Pour faire face à la situation, on utilisa, faute de classe, la véranda, sans doute l’ancêtre de ce qu’on appelle aujourd’hui, les abris provisoires. Cette pseudo classe n’avait ni bancs, ni tables. Nous étions donc assis à même les carreaux, notre ardoise sur les genoux.
Ainsi, il faisait le va et vient entre les deux classes, sans jamais se lasser. Cela dura toute l’année scolaire, avec des résultats incontestablement bons pour l’ensemble des élèves de l’établissement. L’année suivante, il usa de ses entregents pour nous construire une classe, cette fois ci avec tous les équipements nécessaires. Un moniteur du nom de Sy Fama Mademba, venu du Mali autrefois le Soudan, prit le relais pour le cours préparatoire deuxième année. Cela ne l’empêcha pas, en sa qualité de directeur, de nous suivre. Souvent, il venait dans la classe pour constater les progrès que nous faisions dans notre apprentissage de la langue française. Progressivement, l’école connut une grande évolution avec la construction de nouvelles classes. Il nous initia au maraîchage, en créant un jardin à l’intérieur de l’école. On y cultivait de la salade, des radis, des choux, de la carotte, de la betterave et même des fleurs. Après la récolte, le produit de la vente était destiné à l’achat de cahiers, ardoises, encre, buvards, portes plumes, plumes rondes, plumes major, plumes canards et encriers, sans oublier les buvards.
De notre temps, on écrivait avec la plume pour respecter les pleins et les déliés.
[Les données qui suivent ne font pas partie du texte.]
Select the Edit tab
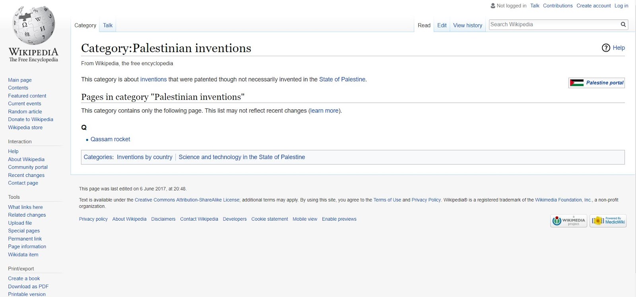coord(442,25)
Monsieur Auguste Ndiaye était un enseignant doublé d’un éducateur de très grande valeur. Il nous a appris la valeur de l’enseignement et contribué autant que nos parents sinon plus, à notre éducation de base.
Si j’ai tenu à lui consacrer cette chronique, c’est pour démontrer la valeur de l’enseignant d’hier qui était un modèle à copier et un exemple à imiter. Au nom de mes camarades de classe, Je lui rends cet hommage bien mérité, tout en priant de toute la force de mon âme, afin que Dieu le reçoive dans ses splendides jardins.
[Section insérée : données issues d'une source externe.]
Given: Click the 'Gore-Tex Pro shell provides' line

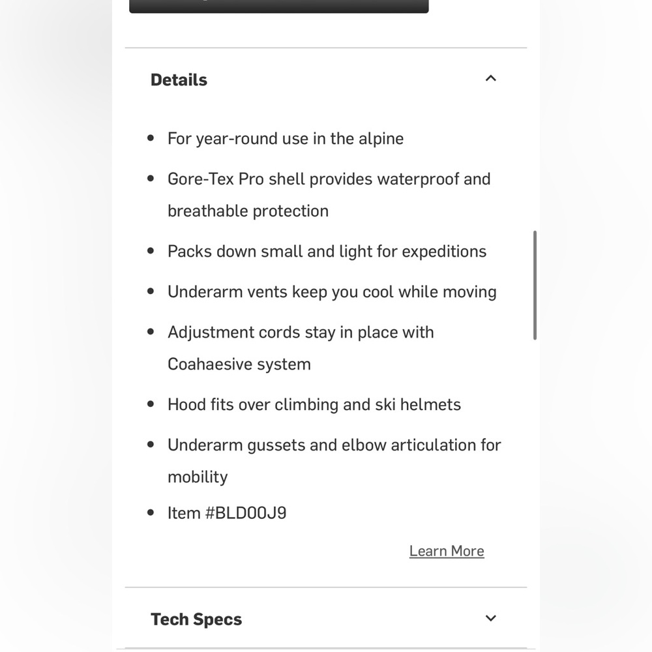Looking at the screenshot, I should pyautogui.click(x=329, y=179).
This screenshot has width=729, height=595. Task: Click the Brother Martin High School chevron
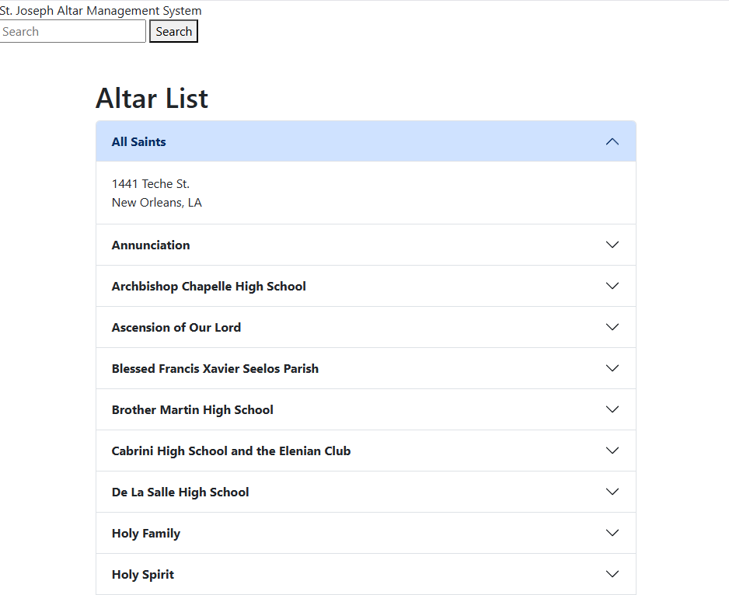pyautogui.click(x=612, y=409)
Chemin faisant, un instituteur nommé Malick Sèye Fall, saint-Louisien bon teint, fut affecté à Ndande pour entamer avec nous, notre troisième année de scolarité. Un maître très sévère avec lui-même et avec ses élèves, dont il se souciait de leur éducation. Bien des années plus tard, il devint avocat à la cour de Dakar.
Plus que de simples enseignants, ils se souciaient de notre réussite dans les études et pour cela, nous surveillaient avec un marquage à la culotte. Nous ne regrettons pas d’avoir passé entre leurs mains, eux qui ont été pour nous, des formateurs de très grande classe.
Notre promotion compta de brillants apprenants, devenus des fonctionnaires de haut niveau. Serviteurs modèles de l’état, ils ont eu la chance d’avoir été formatés par de prestigieux éducateurs dévoués à la tâche. Qu’ils trouvent ici, l’expression de notre reconnaissance toujours renouvelée.